NEW HANOVER COUNTY — Facebook users who are at least 18 and location-linked to New Hanover County might have noticed a recent uptick in local political advertising.
The local factions of both major political parties are counting on social media outreach for success at the ballot box. With many normal campaign procedures, like door-to-door, now impossible, local party leaders hope to tap into the potential of platforms like Facebook and Twitter to reach and sway swing voters.
“We have been aggressively planning on Facebook for the last year, year-and-a-half, and preparing to do ads initially for the campaigns,” said Will Knecht, chairman of New Hanover County GOP. “We raised a significant amount of money to underwrite an effort, and the whole focus is name identification. It’s all about name ID of our candidates.”
With early voting starting Oct. 15, and the election less than a month away, campaigns across the country are entering their final stages. Effective Facebook advertising, as seen nationally in 2016, is a major goal for both parties in New Hanover County for the 2020 election. The New York Times listed New Hanover as a nationally relevant bellwether county, and the Trump family has targeted the area in a series of recent visits.
On Facebook and Instagram, county Republicans are in the midst of an advertising campaign that targets voting-aged residents over 18. The advertisements show pictures and names of the candidates for New Hanover County Board of Commissioners, and some advertisements list the candidates’ highest priority issues.
Knecht said the local Republican party will be boosting its presence through billboards, similarly with the goal of strengthening candidate name recognition. Additionally, they have planned to deliver sample ballots and other materials to 50,000 doors in the county, specifically to Republican and right-leaning unaffiliated voters.
“We’re trying to reach a certain demographic as well, especially on Instagram, the younger demographic,” Knecht said.
Knecht’s counterpart in the New Hanover County Democratic Party, Richard Poole, said Democrats are making similar moves on Facebook, Instagram, Twitter and YouTube.
“We’ve had videos created for us,” Poole said. “We did quite a few on voting by mail, and some content that’s not video-based, but instructional, on how to vote by mail, candidate profiles, in an organized way.”
Poole and Knecht both said digital outreach has become more relevant in this election cycle, and that the spending has increased to reflect that.
“Because our traditional campaigning has been restricted so much, we’re trying to push out in other directions that are, at least for us nontraditional, to try to make up for it,” Poole said. “Social media is one of those areas.”
The Republican candidates for the board of commissioners — Deb Hays, Skip Watkins and Bill Rivenbark — are all featured in individual Facebook advertisements on behalf of the county GOP.
“We think it’s strategic,” Knecht said. “It’s been a tough year raising money for our candidates, obviously.

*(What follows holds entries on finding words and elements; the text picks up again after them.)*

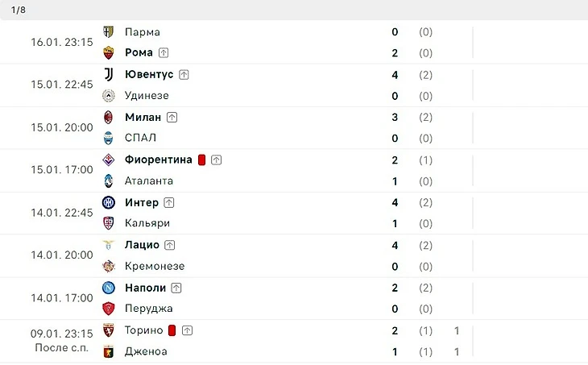Viewport: 588px width, 365px height.
Task: Open the Perugia team link
Action: click(148, 309)
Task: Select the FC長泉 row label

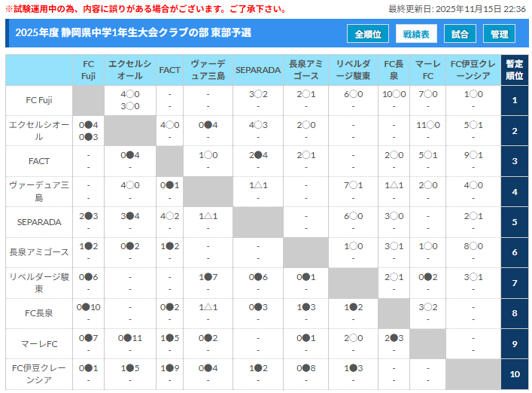Action: point(39,313)
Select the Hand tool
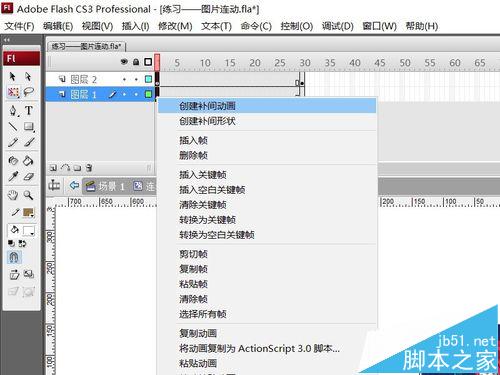500x375 pixels. point(13,195)
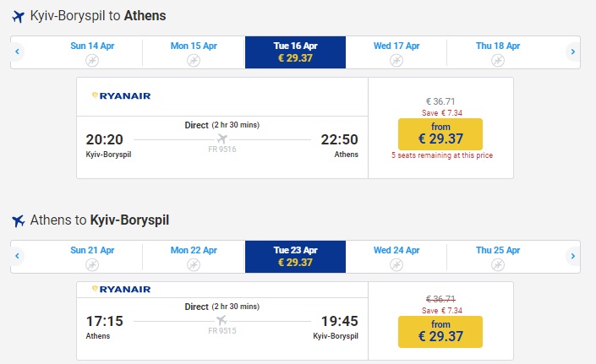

We told them we would take the social media side, so they could invest their resources elsewhere.”
Poole said the results of his party’s social media advertising campaigns is to be determined.
“The honest truth is, I don’t know,” he said. “We don’t have a feedback loop that really tells us what’s effective in terms of motivating voters to act, to actually go to the polls or vote for a candidate.”
In the time between mid-February and the end of June, the Republican BOC candidates were out-raised by the three Democratic candidates.
Collectively, in this time period, the Democratic BOC candidates — Jonathan Barfield, Leslie Cohen and Kyle Horton — took in $15,429. The three Republicans raised $7,561.
At the end of June, when the most recent campaign finance data was made available, the cash status for both parties was comparable.
Republicans reported having $38,648 cash on hand. Democrats reported $38,592.
Knecht said the GOP will be fine-tuning its social media process in the coming weeks, though it’s still somewhat unclear how Facebook will manage existing advertisements in the week prior to Nov. 3.
Facebook announced in September that the company will not accept new political advertisements in the week before the election.
“We’ll know November 4 whether it was effective or not,” Knecht said. “We’re putting a lot behind it, you’re going to continue to see a lot.”